> _To be done_: Copy out the items below without any changes, from the line containing "The image size is (540, 960)." down through the line containing "This screenshot has height=1456, width=819.", including both of those lines.

[START OF Records provided]

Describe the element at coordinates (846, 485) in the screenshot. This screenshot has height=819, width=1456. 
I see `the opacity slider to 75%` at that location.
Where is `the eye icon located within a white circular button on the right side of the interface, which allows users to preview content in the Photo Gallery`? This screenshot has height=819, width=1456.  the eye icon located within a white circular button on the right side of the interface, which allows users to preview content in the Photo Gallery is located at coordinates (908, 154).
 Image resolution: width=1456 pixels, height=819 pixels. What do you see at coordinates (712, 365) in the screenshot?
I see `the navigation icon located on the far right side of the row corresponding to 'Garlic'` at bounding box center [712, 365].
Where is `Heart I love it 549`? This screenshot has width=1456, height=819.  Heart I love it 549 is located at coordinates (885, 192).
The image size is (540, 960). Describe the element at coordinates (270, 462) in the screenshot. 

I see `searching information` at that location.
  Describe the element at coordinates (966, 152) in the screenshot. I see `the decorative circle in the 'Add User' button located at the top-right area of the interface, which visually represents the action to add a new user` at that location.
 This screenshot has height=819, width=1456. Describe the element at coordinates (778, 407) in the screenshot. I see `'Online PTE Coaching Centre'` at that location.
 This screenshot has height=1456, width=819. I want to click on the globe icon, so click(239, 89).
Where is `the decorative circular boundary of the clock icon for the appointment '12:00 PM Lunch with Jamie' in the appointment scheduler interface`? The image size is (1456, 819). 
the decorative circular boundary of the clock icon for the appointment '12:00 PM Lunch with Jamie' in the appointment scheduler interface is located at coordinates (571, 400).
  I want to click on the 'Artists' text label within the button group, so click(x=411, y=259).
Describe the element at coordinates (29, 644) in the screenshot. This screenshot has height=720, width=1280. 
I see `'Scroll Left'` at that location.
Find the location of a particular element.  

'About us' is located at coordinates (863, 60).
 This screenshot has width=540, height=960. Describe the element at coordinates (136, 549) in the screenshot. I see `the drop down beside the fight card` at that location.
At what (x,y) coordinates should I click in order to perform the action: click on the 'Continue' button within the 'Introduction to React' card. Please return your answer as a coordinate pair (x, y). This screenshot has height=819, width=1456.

[END OF Records provided]

> _Output for this task_:
The image size is (540, 960). Describe the element at coordinates (270, 462) in the screenshot. 

I see `searching information` at that location.
  Describe the element at coordinates (966, 152) in the screenshot. I see `the decorative circle in the 'Add User' button located at the top-right area of the interface, which visually represents the action to add a new user` at that location.
 This screenshot has height=819, width=1456. Describe the element at coordinates (778, 407) in the screenshot. I see `'Online PTE Coaching Centre'` at that location.
 This screenshot has height=1456, width=819. I want to click on the globe icon, so click(239, 89).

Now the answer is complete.